Even if your guests are as forgiving as you would have hoped, when accidents occur, their insurance company’s primary concern is about who is at fault and the financial considerations. Insurance claims related to an event that you host can easily jump well into six figures, especially when medical or property liability of a third party comes into play.

How Do I Protect Myself?

Risk management via insurance is a core component of every strong financial plan. Our philosophy is to put measures in place to protect against unlikely, yet severely damaging occurrences. There are several steps you can take to reduce potential financial liability risk when hosting an event. Luckily, these protective measures are generally easy and simple to implement:

  • Alert your insurance company about the existence or addition of potential hazards on your property, such as swimming pools, trampolines, or swings.

  • Clear unnecessary clutter from all outdoor walkways, steps, and patios, as well as interior congregation areas of your home.

  • Ensure all walkways leading to and from your home are evenly paved and well lit to help prevent guests from stumbling or falling.

  • Provide guests with plenty of food and non-alcoholic beverage options when hosting a party. If you serve alcohol, be as mindful as you can about consumption. If necessary, offer to drive people to their next destination, pay for an Uber, or allow them to stay overnight.

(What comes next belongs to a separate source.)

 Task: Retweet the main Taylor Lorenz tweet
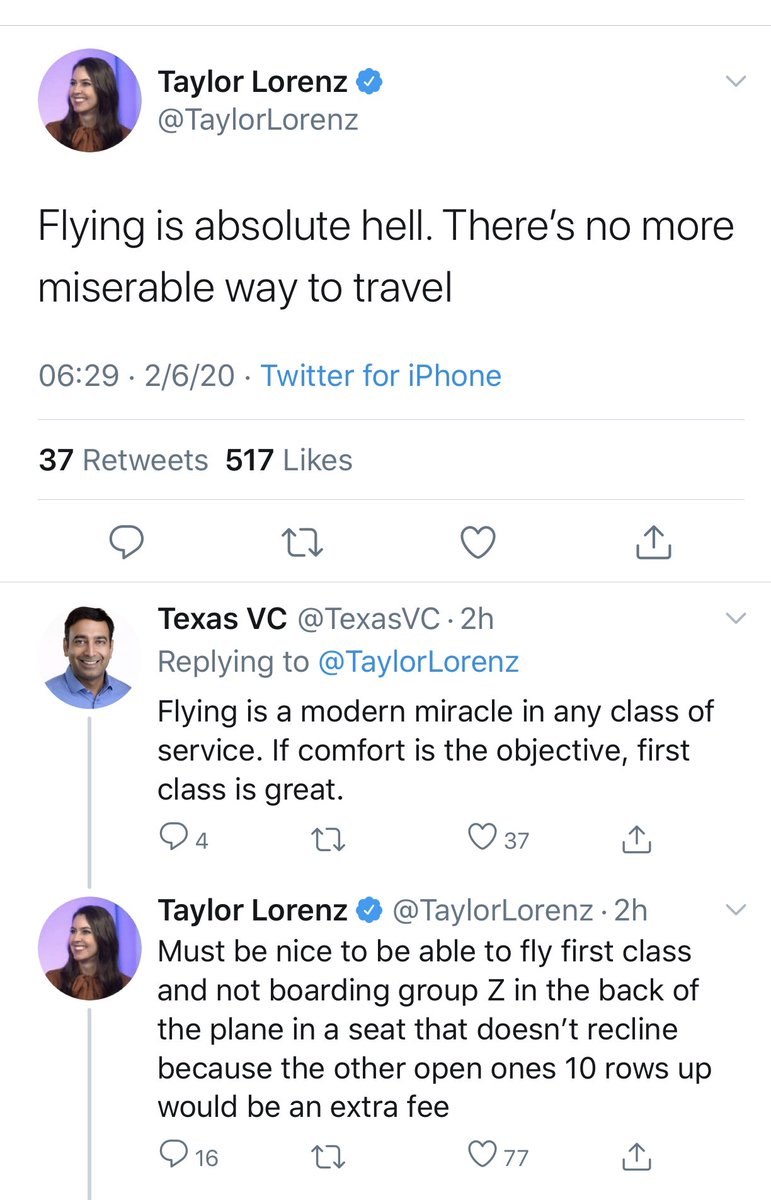(x=300, y=542)
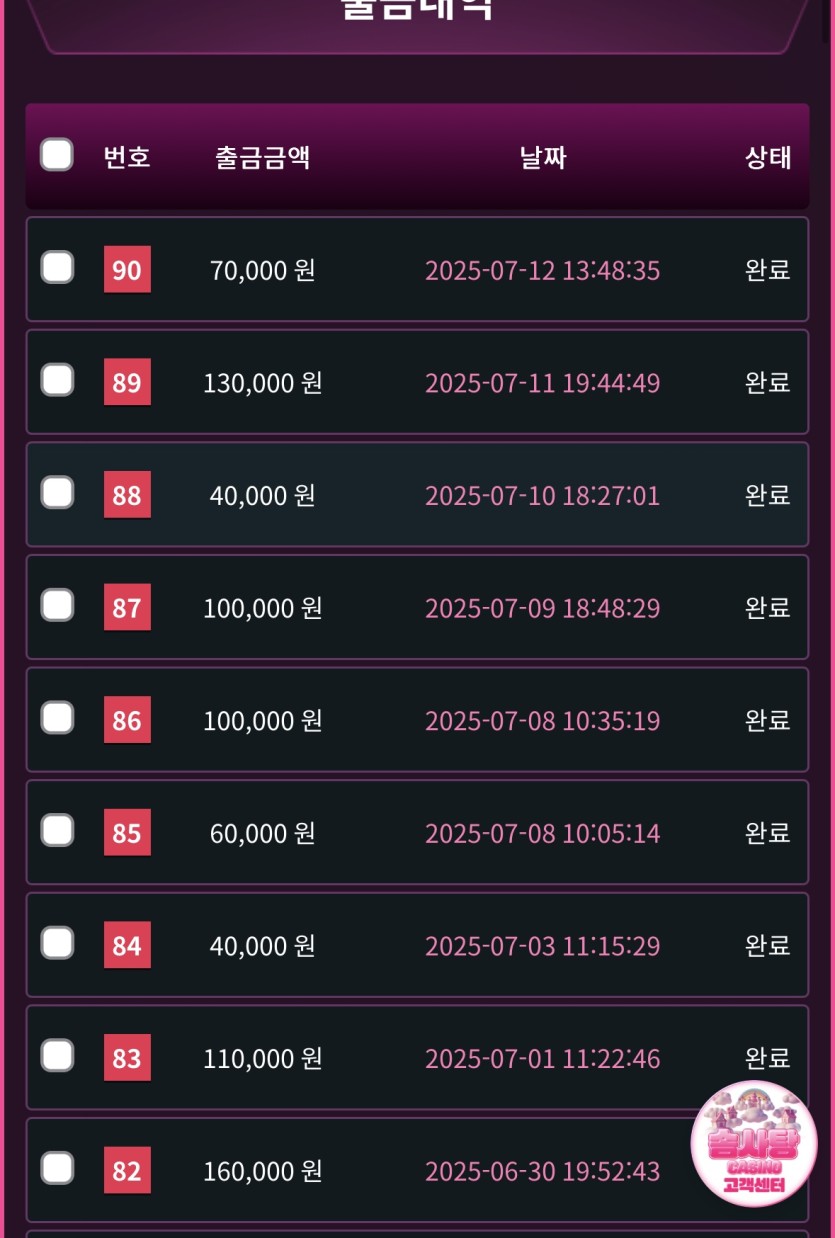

  • Review your homeowner’s insurance policy in advance of a large gathering at your home. Depending on your policy’s current coverage limits, you may wish to increase your personal liability and medical payments coverage limits to further protect against potential large claims. Increasing your coverage limits will most likely result in higher premiums, but you can consider increasing your deductible amount to mitigate this increase. Ask your agent for an updated quote before making any changes to your policy.

  • Obtain an “umbrella” liability insurance policy. An umbrella policy is separate from your homeowner’s and auto insurance policies and can significantly increase the amount of protection against major claims and lawsuits. This is a relatively low-cost type of liability insurance that most high-net-worth individuals should consider to help shield their assets from low-probability/high-severity risks related to their home or cars. Auto and homeowner’s insurance policies alone may provide limited coverage that is well below the value of your net worth.

  • Consider event liability insurance when hosting a crowd. Large offsite events like weddings with tents and caterers as well as a significant number of guests make it difficult to monitor activity and can increase the risk of something going wrong. Even if the event is not held on your personal property, you can still be found personally liable for accidents that occur during or after your event. For this reason, you may have more peace of mind having an additional layer of specific coverage for the venue and the event.

  • Understand your state and local laws. Not every state will legally treat the circumstances of an accident in the same way, which can affect resulting insurance claim activity.

Party Smart

Many of us want to celebrate this summer with friends, family, and fresh enthusiasm. The simple steps above can help you enjoy yourself while providing an extra level of protection against unlikely, but potentially large financial risks that you cannot underestimate when it comes to your hard-earned wealth.